Here is a little trivia for you. Did you know that the Future Shop in the Station Square is the highest grossing per square feet of space? I know because I worked at Best Buy and Future Shop before. Remember in those old days where Future Shop has this big wall of tube TVs in their store … you know, the days before flat screens became mainstream? Well, yours truly was the project manager who managed the whole refitting of FS/BBY stores in a project which is described as “the next big thing since color TVs”. One of the biggest logistical challenge was the tearing down of the TV Wall. It was about 6 years ago when I started on the project and it was big because the company knows that most homes in Canada will be changing their tube TVs to flat screens over a short period of a few years. In those tube TV days, a TV would cost just $300-$400 … LCDs today is easily 2-3 times that. Sorry … I digressed.
I thought I heard the staff speaking in Korean in the kitchen. I know that the bigger Yakko Sushi Express on Kingsway are operated by Koreans too. So maybe they are owned and operated by the same people.
Service was good. There is just one waitress but since this place is so small, it’s not a problem. There are only seatings here for 20 people.
Since Yakko Sushi is tucked inside Station Square, I don’t think many people eat here except for people who work around this area.
The menu was nothing really exciting. It is just the normal sushi restaurant menu. I am only here for the Cold Wheat Soba.
There are two options for the Cold Wheat Soba … with Tempura ($8) or without Tempura ($6).
The tempura was served first. I like it, particularly the prawns and the nice sweet dipping sauce too. There are four pieces and not too oily.
It is a simple meal — light and refreshing. What I like is that it not heavy which for a light lunch eater this is just what I want.
First thing I checked is the temperature. The noodles is cold but it is not ice cold and the dipping sauce is similarly cold too.
I was under no illusion that this is a very good soba since I had never had any prior reference before.
But looking at this video above, it seems like this Cold Wheat Soba I had is not complete. They did not give me a separate pot of sobayu.
On hindsight, I should have put these into the dipping sauce the first thing.

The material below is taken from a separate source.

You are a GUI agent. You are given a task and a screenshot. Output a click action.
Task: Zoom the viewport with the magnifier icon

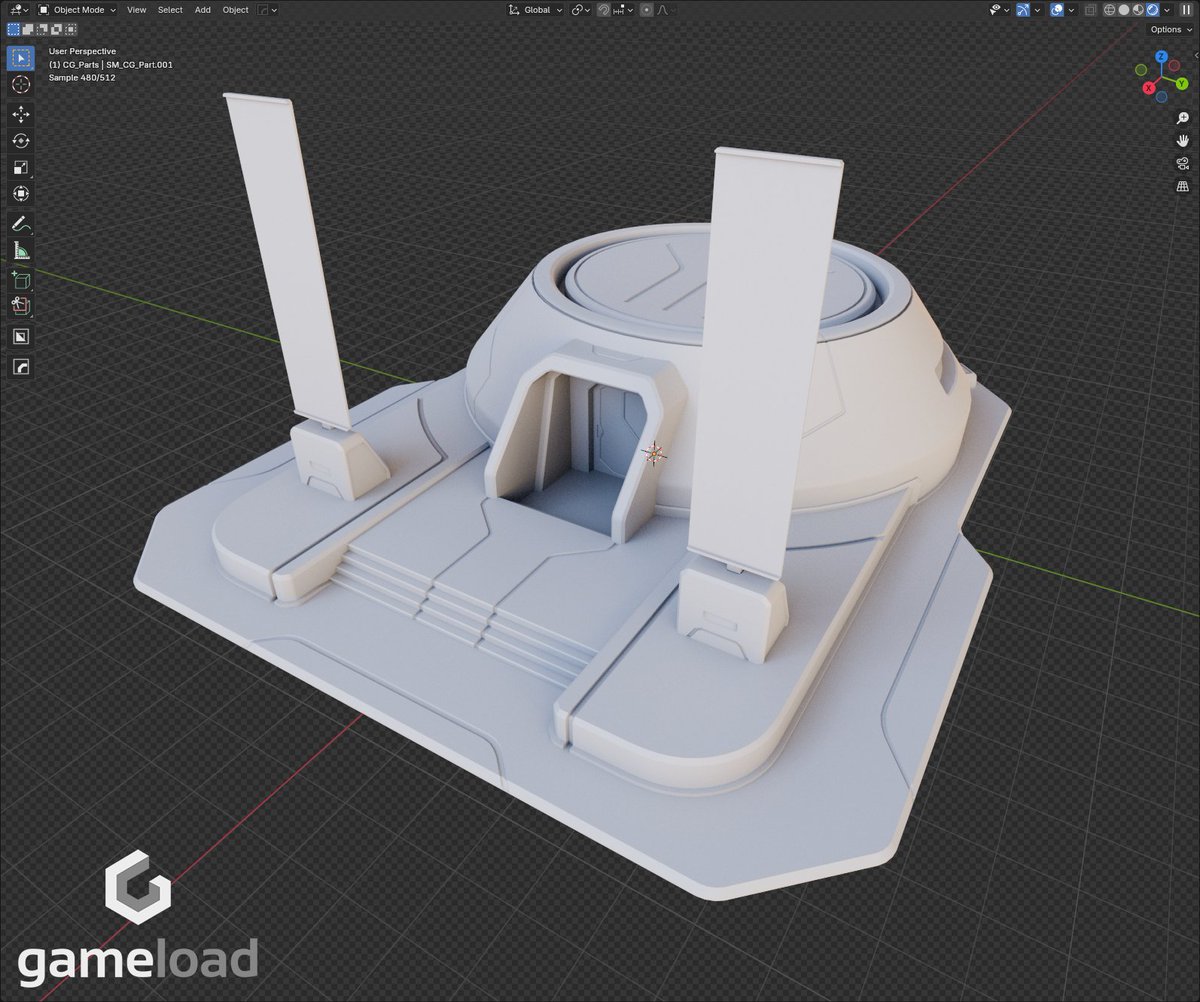(1182, 117)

The soba is green while from pictures I saw on the internet are brown in color. Anyone knows what gives this soba the green color? Are these green tea flavored soba by any chance?
It is how the Cold Wheat Soba is eaten that intrigues me the most and made me want to try it. You take the noodles by the chopstick-ful, dip it into the sauce and then slurp from it.
I actually enjoyed this a lot. The noodle is nice and chewy and the sauce (called soba tsuyu) is lightly sweet.
At the end of it, there were half of cup left of the dipping sauce. According to the correct way of eating this, I am supposed to have the water used to cook the soba to mix with the soba tsuyu. By itself it was too strong to drink it all. Although I like the taste of it, I felt I shouldn’t drink it like water from a cup lest I look like an idiot to the waitress.
There you go … my first Cold Wheat Soba.
I would like to try better ones … more authentic ones. Has anyone a recommendation on where you can get the best Cold Wheat Soba?